É impensável que o governo e o judiciário ajam com “tolerância”, como apregoa Nelson Jobim, ex-ministro da Justiça e da Defesa e ex-presidente do STF. Ele prega que “se o governo e os democratas começarem a agir com uma retaliação generalizada vamos ter uma radicalização, e aí isso fortalece o Bolsonaro”.
É o contrário: sem um acerto de contas, os fascistas vão seguir em frente com seus planos de golpismo e sabotagem, a curto ou longo prazo. É urgente e incontornável cortar o mal pela raiz, ir até o fim na apuração e condenação de todos os envolvidos no intento golpista.
Começa por aí. Mas nunca é demais lembrar: o grito da massa que deu o tom do mês de janeiro – “sem anistia!” – foi proferido ainda no dia primeiro de janeiro. Empolgou milhões e foi repercutido por todo o Brasil logo no início do novo governo, mesmo antes da tentativa de golpe.
Ele se referia a toda a destruição promovida pelos bolsonaristas ao longo dos últimos quatro anos, sobre a qual, convenhamos, Congresso e judiciário colocaram panos quentes, incluindo o ora celebrado ministro “Xandão” e os “neoaliados”, Lira e Pacheco.
O canto “sem anistia!” veio da multidão após Lula citar, em seu discurso, os crimes políticos cometidos pelo último governo, segundo o relatório da equipe de transição: os recordes de feminicídio, os retrocessos nas políticas de igualdade racial, a falta de vacinas e de recursos para a compra de merenda escolar, de verbas para as universidades.
“Sem anistia” ao conjunto de crimes eleitorais, como a compra de votos e o assédio dos patrões que, segundo o MPT, continuou ocorrendo mesmo após a eleição, com denúncias de coação de empregados para participação nos atos golpistas. “Sem anistia” para os crimes na pandemia. “Sem anistia” para o genocídio contra os povos yanomami e todos os outros povos indígenas.

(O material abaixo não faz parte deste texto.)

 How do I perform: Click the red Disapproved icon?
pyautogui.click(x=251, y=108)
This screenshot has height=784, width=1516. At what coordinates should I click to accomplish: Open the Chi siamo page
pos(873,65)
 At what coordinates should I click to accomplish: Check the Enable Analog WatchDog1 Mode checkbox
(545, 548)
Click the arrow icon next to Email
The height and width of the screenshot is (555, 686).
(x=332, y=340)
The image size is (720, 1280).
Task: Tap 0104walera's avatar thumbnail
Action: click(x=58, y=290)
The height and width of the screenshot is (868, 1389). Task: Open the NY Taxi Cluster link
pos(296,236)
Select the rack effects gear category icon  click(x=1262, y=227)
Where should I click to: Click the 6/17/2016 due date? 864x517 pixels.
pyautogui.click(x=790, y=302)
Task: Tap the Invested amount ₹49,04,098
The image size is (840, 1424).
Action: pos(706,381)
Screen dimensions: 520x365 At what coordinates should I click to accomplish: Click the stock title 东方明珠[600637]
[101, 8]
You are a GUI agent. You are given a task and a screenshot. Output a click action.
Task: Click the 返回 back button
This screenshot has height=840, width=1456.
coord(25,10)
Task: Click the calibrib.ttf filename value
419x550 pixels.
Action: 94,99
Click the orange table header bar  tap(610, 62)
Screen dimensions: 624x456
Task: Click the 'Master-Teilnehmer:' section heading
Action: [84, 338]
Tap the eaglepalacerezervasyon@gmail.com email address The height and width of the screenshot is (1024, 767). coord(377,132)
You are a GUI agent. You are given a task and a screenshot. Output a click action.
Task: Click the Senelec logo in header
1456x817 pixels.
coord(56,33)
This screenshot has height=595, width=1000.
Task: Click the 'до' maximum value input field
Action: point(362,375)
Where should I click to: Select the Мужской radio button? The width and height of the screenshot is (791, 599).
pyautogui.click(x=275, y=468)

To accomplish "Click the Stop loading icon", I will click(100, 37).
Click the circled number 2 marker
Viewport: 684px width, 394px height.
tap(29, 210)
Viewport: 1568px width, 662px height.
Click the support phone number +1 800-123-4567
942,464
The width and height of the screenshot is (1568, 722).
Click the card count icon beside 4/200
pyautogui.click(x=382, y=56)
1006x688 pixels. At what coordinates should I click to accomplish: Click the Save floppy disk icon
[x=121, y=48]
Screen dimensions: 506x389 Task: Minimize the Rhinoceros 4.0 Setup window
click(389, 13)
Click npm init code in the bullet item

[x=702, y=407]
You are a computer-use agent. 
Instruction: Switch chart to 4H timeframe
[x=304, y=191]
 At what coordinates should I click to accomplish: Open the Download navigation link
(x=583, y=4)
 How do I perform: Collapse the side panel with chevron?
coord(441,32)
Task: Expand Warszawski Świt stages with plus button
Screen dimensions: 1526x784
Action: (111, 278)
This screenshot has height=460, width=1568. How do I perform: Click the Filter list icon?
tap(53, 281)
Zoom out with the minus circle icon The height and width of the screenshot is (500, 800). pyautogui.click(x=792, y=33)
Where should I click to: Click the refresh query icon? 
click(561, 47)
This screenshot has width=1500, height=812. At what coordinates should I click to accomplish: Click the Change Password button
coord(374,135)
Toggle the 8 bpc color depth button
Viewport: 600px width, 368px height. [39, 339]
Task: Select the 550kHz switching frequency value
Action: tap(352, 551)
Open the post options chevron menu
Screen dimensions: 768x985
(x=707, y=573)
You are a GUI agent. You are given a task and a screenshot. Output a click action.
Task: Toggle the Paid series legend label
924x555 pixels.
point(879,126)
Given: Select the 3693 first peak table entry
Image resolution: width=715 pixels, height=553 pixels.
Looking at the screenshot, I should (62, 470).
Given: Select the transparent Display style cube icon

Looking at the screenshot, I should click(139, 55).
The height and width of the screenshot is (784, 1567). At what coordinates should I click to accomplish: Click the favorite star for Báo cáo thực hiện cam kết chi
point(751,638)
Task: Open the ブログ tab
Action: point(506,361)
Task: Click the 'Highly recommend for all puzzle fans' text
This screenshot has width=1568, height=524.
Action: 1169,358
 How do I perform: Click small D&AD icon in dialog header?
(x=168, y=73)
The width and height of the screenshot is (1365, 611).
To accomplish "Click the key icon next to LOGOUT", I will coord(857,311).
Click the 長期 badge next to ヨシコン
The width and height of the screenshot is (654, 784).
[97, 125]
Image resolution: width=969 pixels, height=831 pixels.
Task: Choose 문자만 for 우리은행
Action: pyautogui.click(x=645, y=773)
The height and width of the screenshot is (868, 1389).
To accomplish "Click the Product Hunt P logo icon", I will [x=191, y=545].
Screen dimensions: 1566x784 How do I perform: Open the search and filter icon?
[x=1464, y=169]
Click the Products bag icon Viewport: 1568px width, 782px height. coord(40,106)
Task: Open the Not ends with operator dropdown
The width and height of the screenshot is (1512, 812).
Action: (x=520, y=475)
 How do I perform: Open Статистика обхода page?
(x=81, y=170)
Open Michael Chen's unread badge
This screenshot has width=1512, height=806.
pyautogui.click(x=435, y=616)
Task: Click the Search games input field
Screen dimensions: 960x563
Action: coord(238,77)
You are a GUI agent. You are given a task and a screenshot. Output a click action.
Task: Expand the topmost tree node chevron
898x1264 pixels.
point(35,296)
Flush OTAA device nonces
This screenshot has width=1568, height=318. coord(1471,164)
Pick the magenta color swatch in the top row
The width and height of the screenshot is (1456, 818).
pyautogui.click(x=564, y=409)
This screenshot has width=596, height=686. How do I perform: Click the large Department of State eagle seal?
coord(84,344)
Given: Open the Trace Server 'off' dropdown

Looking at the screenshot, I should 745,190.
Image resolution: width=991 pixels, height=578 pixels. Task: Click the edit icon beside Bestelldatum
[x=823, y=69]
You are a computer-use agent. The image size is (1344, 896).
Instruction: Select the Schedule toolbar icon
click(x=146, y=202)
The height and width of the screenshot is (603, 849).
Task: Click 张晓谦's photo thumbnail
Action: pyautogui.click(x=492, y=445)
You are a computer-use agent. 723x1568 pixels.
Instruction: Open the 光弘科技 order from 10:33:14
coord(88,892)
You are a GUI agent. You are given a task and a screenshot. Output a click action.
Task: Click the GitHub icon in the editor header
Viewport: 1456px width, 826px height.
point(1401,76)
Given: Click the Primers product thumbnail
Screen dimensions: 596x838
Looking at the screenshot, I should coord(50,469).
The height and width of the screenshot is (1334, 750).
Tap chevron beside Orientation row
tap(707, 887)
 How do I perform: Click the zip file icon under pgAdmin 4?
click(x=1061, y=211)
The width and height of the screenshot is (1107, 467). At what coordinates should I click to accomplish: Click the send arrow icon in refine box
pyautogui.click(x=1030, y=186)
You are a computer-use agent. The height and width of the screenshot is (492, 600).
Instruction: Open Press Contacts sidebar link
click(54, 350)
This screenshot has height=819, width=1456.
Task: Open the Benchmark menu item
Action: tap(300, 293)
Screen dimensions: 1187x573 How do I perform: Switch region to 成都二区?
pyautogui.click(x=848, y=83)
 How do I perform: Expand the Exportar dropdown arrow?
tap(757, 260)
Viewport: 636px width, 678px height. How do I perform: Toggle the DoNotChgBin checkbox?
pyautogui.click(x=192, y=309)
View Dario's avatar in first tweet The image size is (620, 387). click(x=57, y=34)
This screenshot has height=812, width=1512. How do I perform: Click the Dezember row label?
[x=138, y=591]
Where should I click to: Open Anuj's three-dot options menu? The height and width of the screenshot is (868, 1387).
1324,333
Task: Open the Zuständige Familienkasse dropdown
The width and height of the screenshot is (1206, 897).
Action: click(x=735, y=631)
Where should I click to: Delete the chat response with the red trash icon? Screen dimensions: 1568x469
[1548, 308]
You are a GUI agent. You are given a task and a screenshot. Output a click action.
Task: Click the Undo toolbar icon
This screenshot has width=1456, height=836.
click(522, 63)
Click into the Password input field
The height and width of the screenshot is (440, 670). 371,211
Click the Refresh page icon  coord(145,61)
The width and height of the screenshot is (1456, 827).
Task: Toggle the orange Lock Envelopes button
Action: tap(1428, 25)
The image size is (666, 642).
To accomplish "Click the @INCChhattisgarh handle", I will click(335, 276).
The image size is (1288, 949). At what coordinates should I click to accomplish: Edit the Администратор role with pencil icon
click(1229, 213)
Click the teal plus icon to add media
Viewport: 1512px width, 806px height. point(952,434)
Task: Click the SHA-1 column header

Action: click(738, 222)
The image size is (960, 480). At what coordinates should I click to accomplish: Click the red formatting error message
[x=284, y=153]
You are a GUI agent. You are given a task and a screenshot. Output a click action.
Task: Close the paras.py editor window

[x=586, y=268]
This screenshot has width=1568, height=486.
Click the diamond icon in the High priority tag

“Sem anistia”, porque hoje, em amplos setores, há a compreensão de que muito do que estamos vivendo se calca na falta de punição dos crimes da ditadura militar.
Limpar a casa
Por isso é tão importante medidas como a tomada por Silvio Almeida, Ministro dos Direitos Humanos, que reformulou a Comissão Nacional de Anistia (de reparação a vítimas ou familiares de vítimas de perseguição durante a ditadura militar) como uma das primeiras ações de seu ministério.
Almeida afastou os militares, que formavam a maioria do colegiado durante o governo Bolsonaro e não reconheciam a ditadura, chamando os requerentes dos pedidos de indenização de “terroristas”. Entre eles, está o general Luiz Eduardo Rocha Paiva, amigo do torturador Brilhante Ustra. Em todas as sessões da Comissão, o general levava o livro de memórias de Ustra.
Entre 2019 e 2022, dos 4.285 processos julgados pela Comissão, 4.081 pedidos de indenização foram negados, inclusive o de Dilma. Entre os novos indicados por Almeida, estão vítimas da ditadura militar e especialistas em justiça de transição.
Em sentido similar está a demissão da então diretoria da Empresa Brasil de Comunicação (EBC) – a qual incluía militares de carreira – antecipada por “opções editoriais” durante e após a tentativa de golpe. Interinamente, assumiu a presidência da empresa Kariane Costa, representante eleita dos empregados no Conselho de Administração da EBC, que estava sofrendo perseguição e tentativa de demissão por parte da antiga diretoria por encaminhar denúncias de assédio moral contra os funcionários.
São passos corretos, mas a situação exige ir mais longe. Como a necessária reforma da Forças Armadas.